The main purpose of this project is to implement an application that can output github tools and openml datasets that correspond to the user input. The user can add a description of his current challenge faced and the tool can propose related information to this challenge.
We all know that the now popular ChatGPT has shown a strong knowledge base in various fields. Especially when combined with bing search, it is able to provide corresponding websites directly on demand. But ChatGPT has some limitations:
- ChatGPTs' knowledge is trained on data before September 2021, so there is no way to provide information after this date.
- ChatGPT has no way to analyze complex logical relationships.
- ChatGPT cannot list cited sources and its reliability is based on the reliability of the source information, which may be inherently wrong, inconsistent, or incorrect or contradictory after being combined by ChatGPT.
So we use advanced algorithms combined with ChatGPT to counter the limits these limitations.
To address the problems of chatgpt, such as lack of ability to analyze complex input, complex responses, inability to provide real-time tools, and possible errors in the links provided, our core idea is to
- Decompose the requirements and only ask simple questions to gpt at a time.
- Restrict the output so that the output is brief and linked to the topic.

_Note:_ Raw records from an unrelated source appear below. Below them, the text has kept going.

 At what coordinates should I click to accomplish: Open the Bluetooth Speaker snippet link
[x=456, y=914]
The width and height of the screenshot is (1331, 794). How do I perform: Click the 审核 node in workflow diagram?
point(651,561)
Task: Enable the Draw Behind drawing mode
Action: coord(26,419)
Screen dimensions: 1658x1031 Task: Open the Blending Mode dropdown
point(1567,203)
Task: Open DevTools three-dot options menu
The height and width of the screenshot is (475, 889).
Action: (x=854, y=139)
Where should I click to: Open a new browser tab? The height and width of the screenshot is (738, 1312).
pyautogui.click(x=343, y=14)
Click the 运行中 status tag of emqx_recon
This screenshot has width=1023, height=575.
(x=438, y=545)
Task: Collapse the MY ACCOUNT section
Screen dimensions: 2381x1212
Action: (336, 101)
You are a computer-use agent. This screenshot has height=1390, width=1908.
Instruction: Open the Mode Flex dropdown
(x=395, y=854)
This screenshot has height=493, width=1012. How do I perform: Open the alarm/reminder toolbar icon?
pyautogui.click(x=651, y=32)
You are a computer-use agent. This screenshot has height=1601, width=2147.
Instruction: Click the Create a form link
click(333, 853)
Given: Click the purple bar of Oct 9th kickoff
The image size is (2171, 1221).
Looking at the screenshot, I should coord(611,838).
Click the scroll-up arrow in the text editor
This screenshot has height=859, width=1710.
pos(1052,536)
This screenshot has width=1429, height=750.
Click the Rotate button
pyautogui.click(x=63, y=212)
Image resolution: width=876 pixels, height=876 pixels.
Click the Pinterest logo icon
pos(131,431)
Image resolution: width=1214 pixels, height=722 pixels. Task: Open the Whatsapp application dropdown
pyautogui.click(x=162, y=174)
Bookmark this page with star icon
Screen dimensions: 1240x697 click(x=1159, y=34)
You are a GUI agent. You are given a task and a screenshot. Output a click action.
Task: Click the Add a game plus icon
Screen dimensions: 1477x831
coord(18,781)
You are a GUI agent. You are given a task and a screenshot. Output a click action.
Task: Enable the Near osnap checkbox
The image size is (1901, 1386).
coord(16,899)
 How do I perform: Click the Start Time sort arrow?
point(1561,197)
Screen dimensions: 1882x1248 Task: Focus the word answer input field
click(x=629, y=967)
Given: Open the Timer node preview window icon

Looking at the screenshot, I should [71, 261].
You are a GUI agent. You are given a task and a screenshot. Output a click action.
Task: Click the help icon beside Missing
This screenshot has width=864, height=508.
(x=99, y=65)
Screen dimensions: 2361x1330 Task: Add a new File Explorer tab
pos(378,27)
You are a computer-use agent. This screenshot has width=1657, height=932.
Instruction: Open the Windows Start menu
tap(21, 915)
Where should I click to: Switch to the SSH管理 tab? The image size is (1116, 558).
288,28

- Use github api to get the latest github, to ensure the popularity and effectiveness of the tool.
For usage in the console, run in the console:
python sdsc_cataglog.py
If you want to use a visual interface run the notebook app.ipynb and open the website.
After starting the tool in the console, the user can input his use case. The tool will summarize the current challenge and will extract keywords which are used to search for related repositories. It will return the repositories like in the following example:

After starting the tool the user can input 3 keywords.

After pressing search it will return the top 5 related github repositories and openml dataset for each keyword.